Questions about exposed areas in the network that weren’t being dealt with, whether due to financial limitation, “It can’t happen to me” mentality, or just plain ignorance, are now in focus as companies strive for true network survivability.
According to the same report noted above, one of the main conclusions established that landlords and businesses should establish redundant telephone, digital, and wireless communication networks. Prior to 9-11 they probably thought they had redundancy, but now customers, property owners and carriers alike have all raised the bar on those standards.
In most cases, you would have to believe most firms would be self-motivated to take the right proactive measures to minimize or eliminate single points of failure with their communications network. After all, it makes good business sense to eliminate risk of loss. But now it appears the proliferation of this awareness is also overflowing into the government sector. There is some indication that suggests the government will be taking a more active role in trying to ensure that companies plan for disaster recovery and protect themselves with truly redundant telecom facilities. There is just too much at stake to ignore the situation.
The Government Steps In
Several notable figures are now speaking out on issues and deficiencies that have been brought to the surface due to extreme risks that can affect business continuity. For example, on Nov. 9, 2001, former Securities Exchange Commission (SEC) Chairman Harvey L. Pitt made a speech to the Securities Industry Association annual meeting. During the speech he covered in an unusually detailed manner recommendations for establishing true telecommunications redundancy throughout the industry.
“Business continuity planning should seek to avoid reliance on single points of failure in critical systems,” said Harvey. “Since points of failure can occur in ways that are unforeseen, and even odd. The lines of competing telecom providers may all lie side by side in old, obscure conduits.
“Critical functions need backup capabilities with fail-over functionality allowing rapid recovery.”
These statements indicate where the regulatory climate appears to be moving. A disaster contingency plan — prepared by the top three regulators of the U.S. financial system — could push as many as two dozen major banks and securities companies to move their backup operations as much as 200 to 300 miles away from their main sites.
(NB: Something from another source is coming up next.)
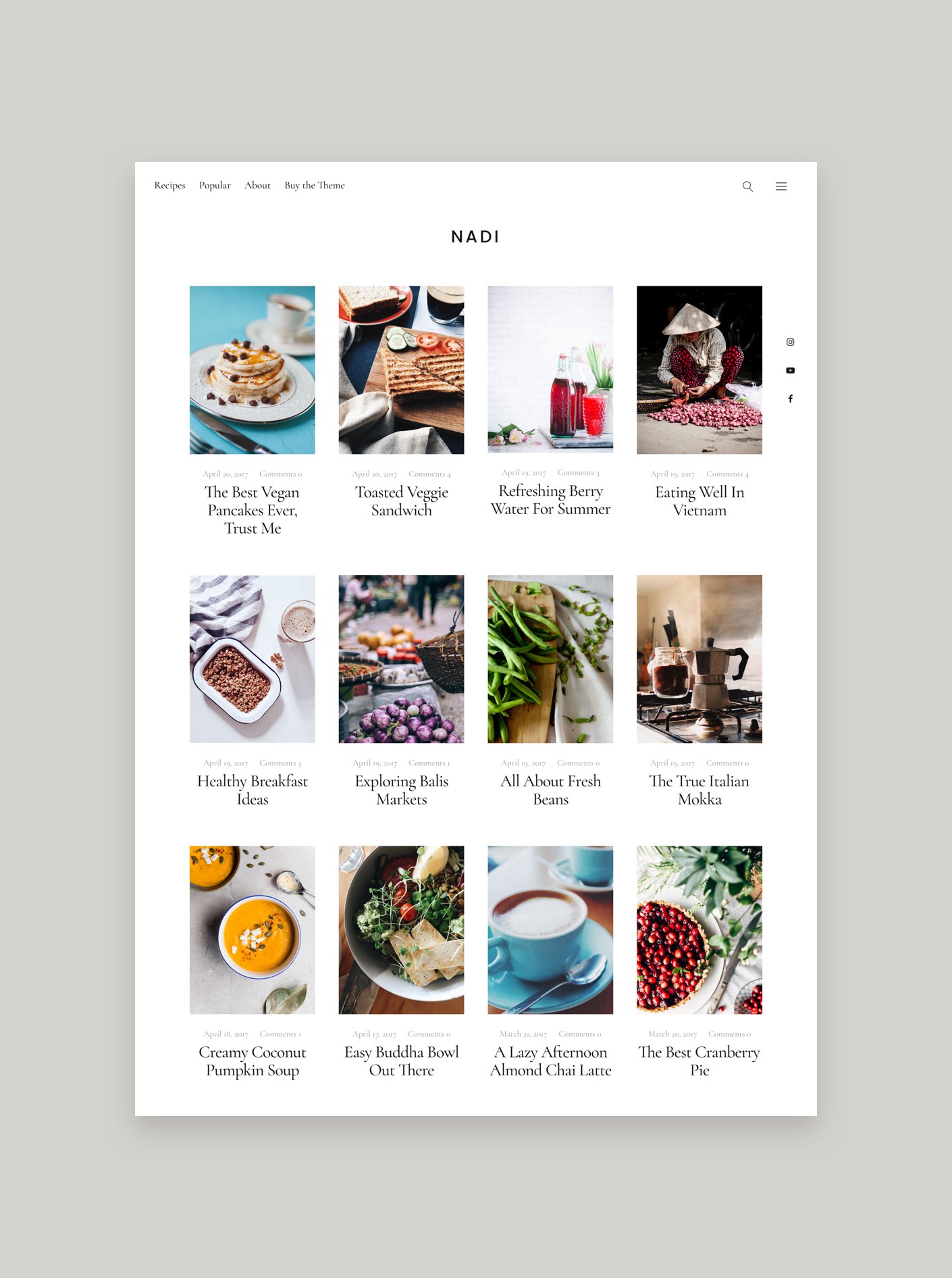
Task: Open the search magnifier icon
Action: point(747,186)
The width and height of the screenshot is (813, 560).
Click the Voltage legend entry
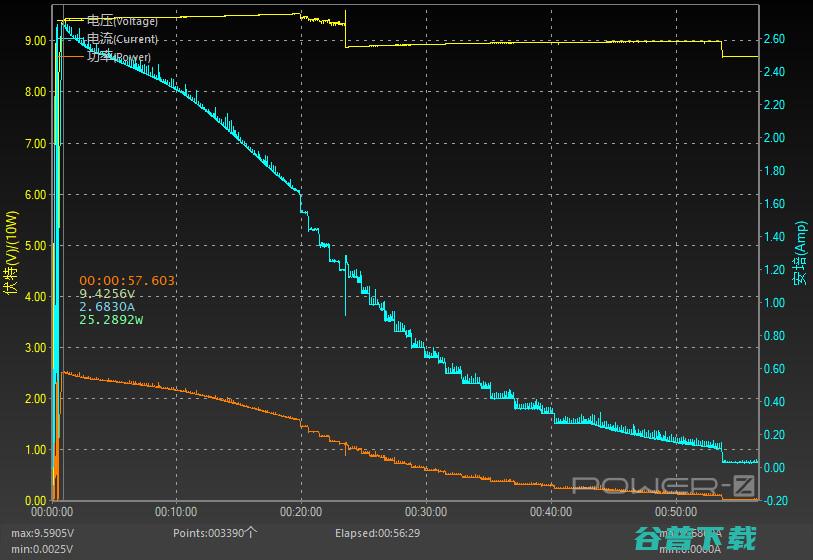(122, 20)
According to a report released on Aug. 29, 2002, by the Fed and the SEC, “Firms that play significant roles in critical financial markets should, at a minimum, plan to recover on the same business day” of a catastrophe.
It suggests business should resume no more than two to four hours after an interruption — as opposed to the four days most markets took to reopen after 9-11. To ensure quick recovery, it urges financial behemoths to develop “fully operational, out-of-region backup facilities for data and operations” or similar “remote outsourced facilities.”
The Federal Reserve is even getting into the mix by trying to establish new disaster recovery regulations on financial institutions so financial business activities can resume within a day after a catastrophic event. Some of the guidelines regulators are putting forward include:
1. Time parameters for business resumption
a. Organizations engaged in “core clearing and settlement” should be able to resume business in two hours.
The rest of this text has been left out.